- _Aim of the task_
Please print the entries below exactly, from the line with "Casino Sites Not On Gamstop (368, 2085)" through the line with "June 2012 (509, 865)", including both of those lines and leaving out all others.

#####

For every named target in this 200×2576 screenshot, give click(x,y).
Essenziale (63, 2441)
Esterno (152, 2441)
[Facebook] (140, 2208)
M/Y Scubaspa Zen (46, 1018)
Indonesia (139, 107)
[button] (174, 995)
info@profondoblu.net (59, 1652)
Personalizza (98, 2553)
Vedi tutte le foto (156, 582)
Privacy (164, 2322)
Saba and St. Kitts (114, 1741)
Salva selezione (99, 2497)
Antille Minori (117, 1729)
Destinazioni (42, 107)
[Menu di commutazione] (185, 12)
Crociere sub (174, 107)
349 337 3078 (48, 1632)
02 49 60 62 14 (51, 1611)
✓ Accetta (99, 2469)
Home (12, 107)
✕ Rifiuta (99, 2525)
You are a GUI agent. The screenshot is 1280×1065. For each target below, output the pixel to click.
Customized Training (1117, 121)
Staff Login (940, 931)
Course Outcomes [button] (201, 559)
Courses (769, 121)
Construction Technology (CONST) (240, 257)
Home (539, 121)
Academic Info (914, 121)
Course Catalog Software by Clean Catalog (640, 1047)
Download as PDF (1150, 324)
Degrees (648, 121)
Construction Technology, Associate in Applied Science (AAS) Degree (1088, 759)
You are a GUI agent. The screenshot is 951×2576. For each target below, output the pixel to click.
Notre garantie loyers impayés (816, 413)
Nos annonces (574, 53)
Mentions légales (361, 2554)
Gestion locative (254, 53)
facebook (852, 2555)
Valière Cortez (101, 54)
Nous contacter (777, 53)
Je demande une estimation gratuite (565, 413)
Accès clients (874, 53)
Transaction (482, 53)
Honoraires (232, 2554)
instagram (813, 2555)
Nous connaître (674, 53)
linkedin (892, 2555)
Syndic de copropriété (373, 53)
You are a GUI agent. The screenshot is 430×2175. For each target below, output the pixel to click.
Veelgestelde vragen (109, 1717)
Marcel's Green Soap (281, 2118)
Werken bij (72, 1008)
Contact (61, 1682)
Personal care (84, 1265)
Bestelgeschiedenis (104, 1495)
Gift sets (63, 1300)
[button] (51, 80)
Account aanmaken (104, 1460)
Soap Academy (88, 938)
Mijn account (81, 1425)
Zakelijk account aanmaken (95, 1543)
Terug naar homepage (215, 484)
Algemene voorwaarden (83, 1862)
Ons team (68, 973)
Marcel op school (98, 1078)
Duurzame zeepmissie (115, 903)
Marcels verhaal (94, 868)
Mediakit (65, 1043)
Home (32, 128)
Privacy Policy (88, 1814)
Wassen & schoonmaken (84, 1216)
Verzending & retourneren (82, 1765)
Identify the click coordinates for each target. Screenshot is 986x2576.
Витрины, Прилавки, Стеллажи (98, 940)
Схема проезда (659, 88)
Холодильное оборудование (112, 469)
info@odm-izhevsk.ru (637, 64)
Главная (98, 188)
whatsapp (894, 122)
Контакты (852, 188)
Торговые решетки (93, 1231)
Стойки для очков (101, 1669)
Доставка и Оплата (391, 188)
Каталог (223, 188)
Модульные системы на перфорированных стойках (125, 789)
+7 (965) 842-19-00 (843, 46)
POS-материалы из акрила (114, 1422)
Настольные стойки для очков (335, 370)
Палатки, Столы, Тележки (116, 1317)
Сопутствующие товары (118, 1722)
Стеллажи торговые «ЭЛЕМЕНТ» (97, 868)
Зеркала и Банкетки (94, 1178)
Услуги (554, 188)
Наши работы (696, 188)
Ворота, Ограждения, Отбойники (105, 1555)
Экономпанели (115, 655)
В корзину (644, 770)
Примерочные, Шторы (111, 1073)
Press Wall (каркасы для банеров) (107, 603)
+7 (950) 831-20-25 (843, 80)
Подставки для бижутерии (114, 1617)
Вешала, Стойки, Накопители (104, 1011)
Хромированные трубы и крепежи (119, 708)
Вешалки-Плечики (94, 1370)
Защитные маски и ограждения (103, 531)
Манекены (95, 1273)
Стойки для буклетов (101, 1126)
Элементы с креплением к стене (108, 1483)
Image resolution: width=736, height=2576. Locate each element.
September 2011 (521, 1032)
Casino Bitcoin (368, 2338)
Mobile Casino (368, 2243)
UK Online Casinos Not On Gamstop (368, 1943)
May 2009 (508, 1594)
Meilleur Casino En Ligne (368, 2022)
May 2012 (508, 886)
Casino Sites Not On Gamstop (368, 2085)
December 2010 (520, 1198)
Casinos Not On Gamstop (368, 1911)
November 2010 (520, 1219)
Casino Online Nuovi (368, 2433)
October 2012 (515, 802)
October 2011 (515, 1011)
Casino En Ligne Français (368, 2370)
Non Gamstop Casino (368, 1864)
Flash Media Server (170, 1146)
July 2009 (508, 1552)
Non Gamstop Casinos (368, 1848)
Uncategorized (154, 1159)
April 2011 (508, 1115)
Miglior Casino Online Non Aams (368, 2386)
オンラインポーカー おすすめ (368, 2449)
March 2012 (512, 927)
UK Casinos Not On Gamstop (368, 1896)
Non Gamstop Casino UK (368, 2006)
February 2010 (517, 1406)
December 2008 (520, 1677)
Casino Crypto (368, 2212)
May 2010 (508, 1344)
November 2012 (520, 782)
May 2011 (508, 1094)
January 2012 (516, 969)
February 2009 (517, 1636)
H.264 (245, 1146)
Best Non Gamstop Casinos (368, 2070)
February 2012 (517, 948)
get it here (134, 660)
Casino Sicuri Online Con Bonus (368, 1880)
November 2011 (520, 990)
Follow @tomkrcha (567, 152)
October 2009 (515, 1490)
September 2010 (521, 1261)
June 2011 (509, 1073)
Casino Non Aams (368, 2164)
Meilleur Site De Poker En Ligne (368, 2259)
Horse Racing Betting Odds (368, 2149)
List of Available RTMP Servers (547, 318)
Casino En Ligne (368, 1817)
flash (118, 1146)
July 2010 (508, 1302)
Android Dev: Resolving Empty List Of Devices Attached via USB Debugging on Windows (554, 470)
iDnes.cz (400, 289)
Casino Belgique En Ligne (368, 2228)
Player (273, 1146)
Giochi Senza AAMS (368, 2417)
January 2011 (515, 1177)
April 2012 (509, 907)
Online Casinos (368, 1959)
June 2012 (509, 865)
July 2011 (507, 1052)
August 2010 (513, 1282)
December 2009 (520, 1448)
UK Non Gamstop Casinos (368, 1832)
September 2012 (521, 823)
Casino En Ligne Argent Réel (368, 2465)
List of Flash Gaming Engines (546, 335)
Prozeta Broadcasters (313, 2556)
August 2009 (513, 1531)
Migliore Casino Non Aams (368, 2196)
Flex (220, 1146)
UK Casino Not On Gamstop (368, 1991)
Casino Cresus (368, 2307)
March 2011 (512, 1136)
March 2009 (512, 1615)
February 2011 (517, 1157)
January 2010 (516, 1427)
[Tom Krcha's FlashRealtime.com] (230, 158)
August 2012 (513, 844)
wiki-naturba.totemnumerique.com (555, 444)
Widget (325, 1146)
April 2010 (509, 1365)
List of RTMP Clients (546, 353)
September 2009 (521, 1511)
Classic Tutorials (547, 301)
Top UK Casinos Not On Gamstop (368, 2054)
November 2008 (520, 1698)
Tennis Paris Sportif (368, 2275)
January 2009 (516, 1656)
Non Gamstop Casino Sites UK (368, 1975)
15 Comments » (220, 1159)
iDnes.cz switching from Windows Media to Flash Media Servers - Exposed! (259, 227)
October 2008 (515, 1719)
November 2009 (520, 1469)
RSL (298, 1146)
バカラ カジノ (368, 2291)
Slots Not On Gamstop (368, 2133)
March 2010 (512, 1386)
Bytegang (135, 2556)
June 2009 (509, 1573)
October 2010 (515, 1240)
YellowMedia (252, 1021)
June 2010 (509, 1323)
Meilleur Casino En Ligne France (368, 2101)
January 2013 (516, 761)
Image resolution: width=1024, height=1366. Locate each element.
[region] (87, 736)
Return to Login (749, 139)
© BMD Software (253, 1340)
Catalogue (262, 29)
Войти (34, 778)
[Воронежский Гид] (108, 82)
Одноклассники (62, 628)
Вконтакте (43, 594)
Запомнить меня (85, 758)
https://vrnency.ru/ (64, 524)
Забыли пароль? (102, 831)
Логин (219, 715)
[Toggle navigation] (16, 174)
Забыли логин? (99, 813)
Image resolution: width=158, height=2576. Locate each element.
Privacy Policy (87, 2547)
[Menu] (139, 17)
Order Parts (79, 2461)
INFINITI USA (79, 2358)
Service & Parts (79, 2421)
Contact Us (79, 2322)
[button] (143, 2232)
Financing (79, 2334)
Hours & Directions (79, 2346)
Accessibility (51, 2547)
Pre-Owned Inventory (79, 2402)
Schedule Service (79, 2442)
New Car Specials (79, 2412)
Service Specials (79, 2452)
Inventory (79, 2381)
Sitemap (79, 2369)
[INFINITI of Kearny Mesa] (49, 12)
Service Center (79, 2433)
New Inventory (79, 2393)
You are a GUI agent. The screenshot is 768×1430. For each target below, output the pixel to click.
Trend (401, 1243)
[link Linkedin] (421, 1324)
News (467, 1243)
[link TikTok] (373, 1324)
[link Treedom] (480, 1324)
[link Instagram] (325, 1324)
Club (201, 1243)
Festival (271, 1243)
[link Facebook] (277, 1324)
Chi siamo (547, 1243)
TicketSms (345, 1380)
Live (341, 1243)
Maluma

#####

- _Exercise response_
Casino Sites Not On Gamstop (368, 2085)
December 2010 (520, 1198)
Casinos Not On Gamstop (368, 1911)
November 2010 (520, 1219)
Casino Online Nuovi (368, 2433)
October 2012 (515, 802)
October 2011 (515, 1011)
Casino En Ligne Français (368, 2370)
Non Gamstop Casino (368, 1864)
Flash Media Server (170, 1146)
July 2009 (508, 1552)
Non Gamstop Casinos (368, 1848)
Uncategorized (154, 1159)
April 2011 (508, 1115)
Miglior Casino Online Non Aams (368, 2386)
オンラインポーカー おすすめ (368, 2449)
March 2012 (512, 927)
UK Casinos Not On Gamstop (368, 1896)
Non Gamstop Casino UK (368, 2006)
February 2010 (517, 1406)
December 2008 (520, 1677)
Casino Crypto (368, 2212)
May 2010 (508, 1344)
November 2012 (520, 782)
May 2011 (508, 1094)
January 2012 (516, 969)
February 2009 (517, 1636)
H.264 (245, 1146)
Best Non Gamstop Casinos (368, 2070)
February 2012 (517, 948)
get it here (134, 660)
Casino Sicuri Online Con Bonus (368, 1880)
November 2011 (520, 990)
Follow @tomkrcha (567, 152)
October 2009 (515, 1490)
September 2010 (521, 1261)
June 2011 (509, 1073)
Casino Non Aams (368, 2164)
Meilleur Site De Poker En Ligne (368, 2259)
Horse Racing Betting Odds (368, 2149)
List of Available RTMP Servers (547, 318)
Casino En Ligne (368, 1817)
flash (118, 1146)
July 2010 (508, 1302)
Android Dev: Resolving Empty List Of Devices Attached via USB Debugging on Windows (554, 470)
iDnes.cz (400, 289)
Casino Belgique En Ligne (368, 2228)
Player (273, 1146)
Giochi Senza AAMS (368, 2417)
January 2011 (515, 1177)
April 2012 (509, 907)
Online Casinos (368, 1959)
June 2012 (509, 865)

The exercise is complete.